Inequality of arithmetic and geometric means

Mathematics means the inequality of the arithmetic and geometric means that the arithmetic average is at least as large as the geometric mean. This inequality is one of the most important mathematical theorems. For it was known to Euclid; the first evidence for an arbitrary value of was published in 1729 by Colin Maclaurin

• 4.1 Inequality of the weighted arithmetic and geometric means
• 4.2 Inequality of the harmonic and geometric means
• 4.3 inequality of generalized means

Formal definition

The inequality of the arithmetic and geometric mean is for non-negative numbers

The left-hand side of the inequality is the geometric mean and the arithmetic mean of the right side. It holds if equality if and only if.

Geometric interpretation

A rectangle with the sides and has the overall scope. A square having the same area is the circumference. For stating the inequality

So that among all rectangles with the same content of the circumference at least

Is, the square has this smallest scale.

In the event of the inequality indicates that, among all the blocks with the same volume of the cube edge length of the smallest total.

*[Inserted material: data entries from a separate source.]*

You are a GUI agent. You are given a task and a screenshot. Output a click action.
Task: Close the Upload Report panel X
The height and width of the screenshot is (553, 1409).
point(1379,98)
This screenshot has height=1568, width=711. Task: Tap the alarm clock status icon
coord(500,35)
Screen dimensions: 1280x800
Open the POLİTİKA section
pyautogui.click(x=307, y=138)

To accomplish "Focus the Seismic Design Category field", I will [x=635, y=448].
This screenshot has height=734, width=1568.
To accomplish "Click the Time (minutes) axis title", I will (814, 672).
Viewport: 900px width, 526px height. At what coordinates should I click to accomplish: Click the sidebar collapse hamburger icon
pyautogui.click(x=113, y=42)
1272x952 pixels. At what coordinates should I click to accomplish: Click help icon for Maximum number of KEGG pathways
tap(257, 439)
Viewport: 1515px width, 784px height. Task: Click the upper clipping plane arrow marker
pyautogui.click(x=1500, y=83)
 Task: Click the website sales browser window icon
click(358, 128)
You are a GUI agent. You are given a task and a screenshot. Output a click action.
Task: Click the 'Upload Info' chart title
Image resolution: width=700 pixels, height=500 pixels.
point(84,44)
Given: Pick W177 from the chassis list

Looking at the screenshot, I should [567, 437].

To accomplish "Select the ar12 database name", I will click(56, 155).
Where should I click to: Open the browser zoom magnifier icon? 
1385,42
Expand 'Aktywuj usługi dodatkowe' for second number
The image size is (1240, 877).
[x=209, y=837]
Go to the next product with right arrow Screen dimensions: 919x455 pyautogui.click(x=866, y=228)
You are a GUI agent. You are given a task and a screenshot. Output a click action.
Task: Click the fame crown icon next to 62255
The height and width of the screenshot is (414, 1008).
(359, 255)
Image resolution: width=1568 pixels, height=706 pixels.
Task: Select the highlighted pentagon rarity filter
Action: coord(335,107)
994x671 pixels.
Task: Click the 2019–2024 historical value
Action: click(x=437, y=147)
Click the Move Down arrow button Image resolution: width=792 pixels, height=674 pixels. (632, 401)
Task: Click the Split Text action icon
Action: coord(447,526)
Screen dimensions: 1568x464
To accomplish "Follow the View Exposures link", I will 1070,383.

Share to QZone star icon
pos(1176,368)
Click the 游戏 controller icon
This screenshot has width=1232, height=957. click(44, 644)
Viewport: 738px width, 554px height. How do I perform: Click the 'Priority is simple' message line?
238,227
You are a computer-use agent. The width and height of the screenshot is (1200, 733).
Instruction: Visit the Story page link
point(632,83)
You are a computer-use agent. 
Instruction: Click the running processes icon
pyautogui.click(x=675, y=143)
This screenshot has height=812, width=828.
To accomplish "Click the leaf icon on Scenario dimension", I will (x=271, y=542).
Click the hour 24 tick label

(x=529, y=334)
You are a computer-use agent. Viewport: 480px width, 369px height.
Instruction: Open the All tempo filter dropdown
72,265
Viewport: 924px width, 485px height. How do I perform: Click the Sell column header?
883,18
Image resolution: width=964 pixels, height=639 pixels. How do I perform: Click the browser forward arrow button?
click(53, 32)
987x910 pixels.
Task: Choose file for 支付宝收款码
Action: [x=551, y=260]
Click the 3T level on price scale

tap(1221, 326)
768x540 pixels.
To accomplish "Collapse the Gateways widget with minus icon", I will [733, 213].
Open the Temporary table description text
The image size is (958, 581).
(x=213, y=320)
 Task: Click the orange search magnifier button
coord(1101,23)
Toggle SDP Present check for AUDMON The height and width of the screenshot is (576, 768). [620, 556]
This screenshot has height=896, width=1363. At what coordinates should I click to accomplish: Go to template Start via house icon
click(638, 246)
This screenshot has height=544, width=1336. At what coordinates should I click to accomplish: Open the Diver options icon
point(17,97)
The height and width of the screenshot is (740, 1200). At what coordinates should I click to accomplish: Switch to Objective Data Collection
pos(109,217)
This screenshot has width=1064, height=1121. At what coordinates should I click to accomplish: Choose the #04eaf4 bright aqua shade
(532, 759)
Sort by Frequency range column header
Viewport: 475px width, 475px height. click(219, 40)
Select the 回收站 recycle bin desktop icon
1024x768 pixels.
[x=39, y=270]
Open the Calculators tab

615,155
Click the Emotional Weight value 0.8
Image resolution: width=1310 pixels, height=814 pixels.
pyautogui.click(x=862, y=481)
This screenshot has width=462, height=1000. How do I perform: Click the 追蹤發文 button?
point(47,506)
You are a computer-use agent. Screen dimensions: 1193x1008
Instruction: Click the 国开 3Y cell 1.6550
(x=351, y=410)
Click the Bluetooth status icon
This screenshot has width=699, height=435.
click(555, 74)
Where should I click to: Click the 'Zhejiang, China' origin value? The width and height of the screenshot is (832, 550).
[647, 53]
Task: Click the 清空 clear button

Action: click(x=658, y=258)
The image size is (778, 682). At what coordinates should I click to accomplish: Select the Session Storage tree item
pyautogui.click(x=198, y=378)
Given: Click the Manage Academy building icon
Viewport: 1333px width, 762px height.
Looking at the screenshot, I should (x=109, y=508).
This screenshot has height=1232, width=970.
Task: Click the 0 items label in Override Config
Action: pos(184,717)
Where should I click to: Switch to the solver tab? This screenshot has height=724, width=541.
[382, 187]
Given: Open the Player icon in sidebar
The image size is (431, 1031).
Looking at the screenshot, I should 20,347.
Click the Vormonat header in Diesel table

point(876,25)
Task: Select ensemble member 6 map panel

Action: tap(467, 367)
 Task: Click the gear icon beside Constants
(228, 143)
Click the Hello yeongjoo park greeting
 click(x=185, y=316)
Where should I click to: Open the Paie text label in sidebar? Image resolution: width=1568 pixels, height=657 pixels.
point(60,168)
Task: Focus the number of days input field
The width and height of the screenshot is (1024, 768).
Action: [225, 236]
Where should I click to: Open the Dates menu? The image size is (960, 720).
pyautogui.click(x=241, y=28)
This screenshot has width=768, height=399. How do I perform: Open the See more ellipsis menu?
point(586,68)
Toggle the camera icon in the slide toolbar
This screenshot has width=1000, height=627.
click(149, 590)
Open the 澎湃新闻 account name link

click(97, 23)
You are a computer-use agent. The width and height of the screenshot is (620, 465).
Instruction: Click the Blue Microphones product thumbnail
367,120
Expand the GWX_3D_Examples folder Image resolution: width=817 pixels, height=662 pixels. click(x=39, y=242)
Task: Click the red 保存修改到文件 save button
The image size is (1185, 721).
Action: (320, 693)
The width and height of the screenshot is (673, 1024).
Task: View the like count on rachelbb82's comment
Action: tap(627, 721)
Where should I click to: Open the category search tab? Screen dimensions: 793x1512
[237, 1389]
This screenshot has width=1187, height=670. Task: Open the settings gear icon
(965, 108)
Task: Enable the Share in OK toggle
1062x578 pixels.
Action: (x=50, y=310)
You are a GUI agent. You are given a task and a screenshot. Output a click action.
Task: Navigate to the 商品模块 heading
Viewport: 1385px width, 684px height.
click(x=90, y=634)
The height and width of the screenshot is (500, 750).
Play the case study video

The general inequality extends this idea to dimensions.

Evidence

For the case that a is equal to zero, the geometric mean is zero and the inequality is obviously met; can therefore be assumed in the following proofs.

Proof of the inequality between jens

The inequality of the arithmetic and geometric means can be, for example from jens between inequality prove: the logarithm function is concave, therefore, applies

Positive with.

By using the exponential function on both sides follows

For the results in exactly the inequality of the arithmetic and geometric means.

Proof of Polya

George Polya originates proves that only requires the relationship of the exponential function. For then applies

Multiplying these inequalities, we obtain

So

And thus

Inductive proofs

The proof of the inequality between jens and the Polya - proof are very easy to understand, but have the disadvantage that prior knowledge is required about the logarithm or the exponential function. For the investigation of the sequence used in the definition of exponential

But may be useful from the arithmetic and geometric mean the inequality. Methodologically, therefore, are often inductive evidence appropriately; these are for the inequality of the arithmetic and geometric means but relatively difficult.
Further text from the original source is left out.